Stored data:

────

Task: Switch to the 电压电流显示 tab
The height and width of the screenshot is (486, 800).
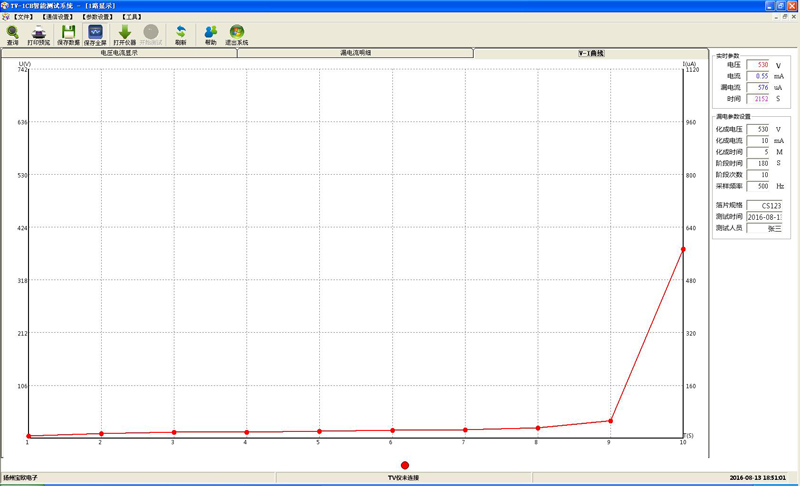Action: pos(119,53)
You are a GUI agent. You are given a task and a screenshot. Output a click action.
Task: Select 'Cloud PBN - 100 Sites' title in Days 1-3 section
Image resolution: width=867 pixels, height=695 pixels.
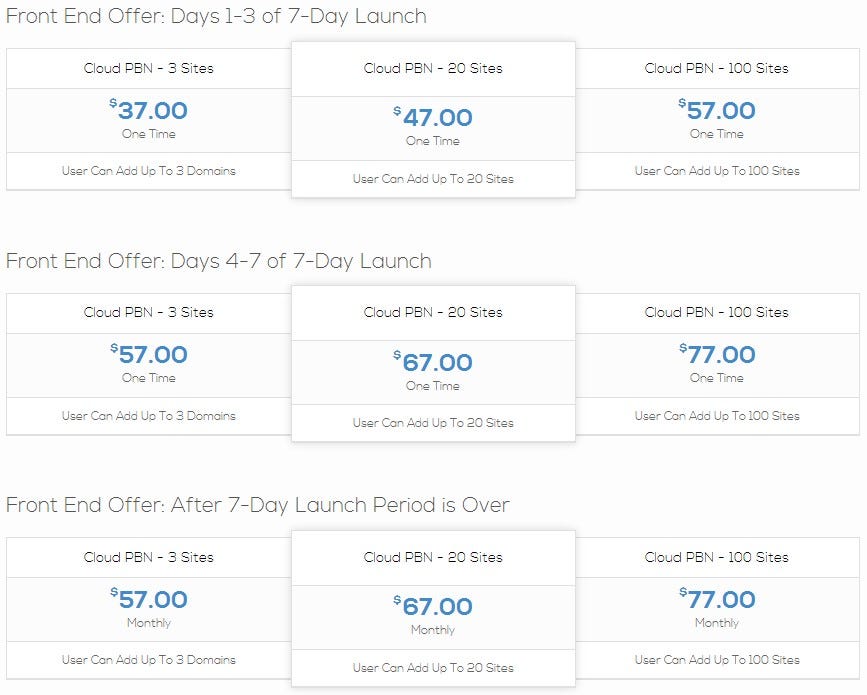point(717,68)
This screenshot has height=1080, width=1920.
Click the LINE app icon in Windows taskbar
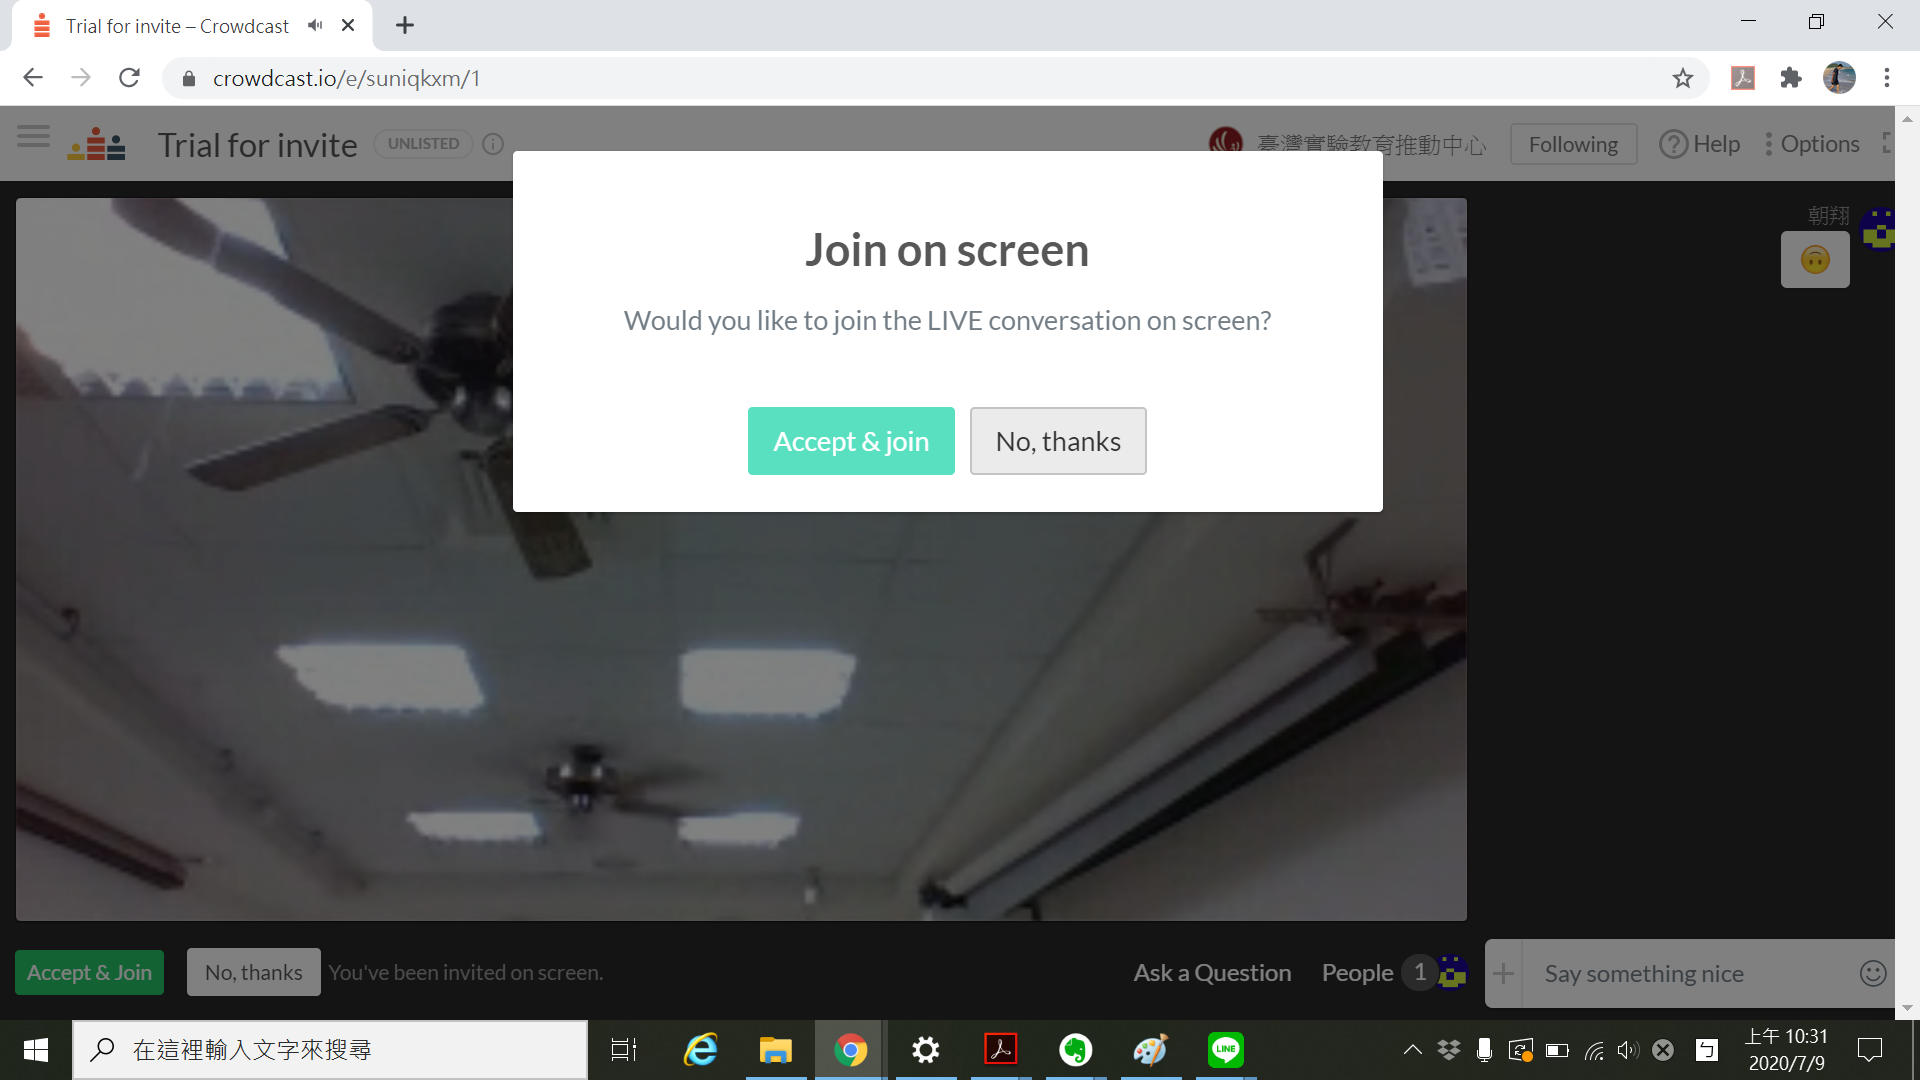point(1224,1051)
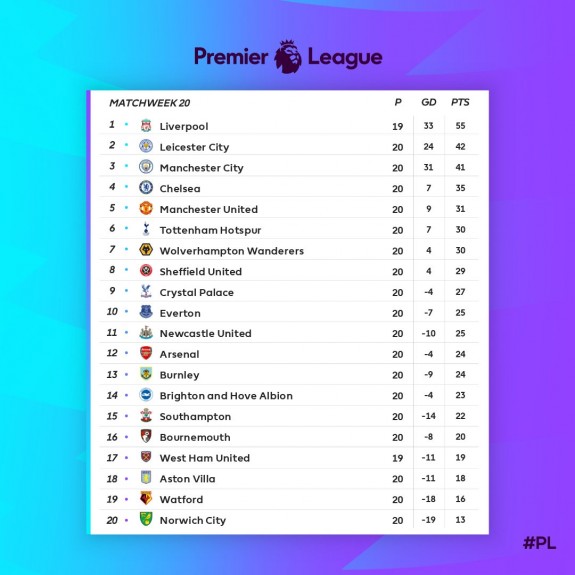Select the Tottenham Hotspur cockerel icon
This screenshot has width=575, height=575.
coord(146,229)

────

ASSIGNED TASK:
Write every line above again exactly, but leave the pictures out.

OUTPUT BELOW:
Task: Switch to the 电压电流显示 tab
The height and width of the screenshot is (486, 800).
Action: pos(119,53)
You are a GUI agent. You are given a task and a screenshot. Output a click action.
Task: Select 'Cloud PBN - 100 Sites' title in Days 1-3 section
Image resolution: width=867 pixels, height=695 pixels.
point(717,68)
This screenshot has height=1080, width=1920.
Click the LINE app icon in Windows taskbar
point(1224,1051)
Select the Tottenham Hotspur cockerel icon
This screenshot has width=575, height=575.
coord(146,229)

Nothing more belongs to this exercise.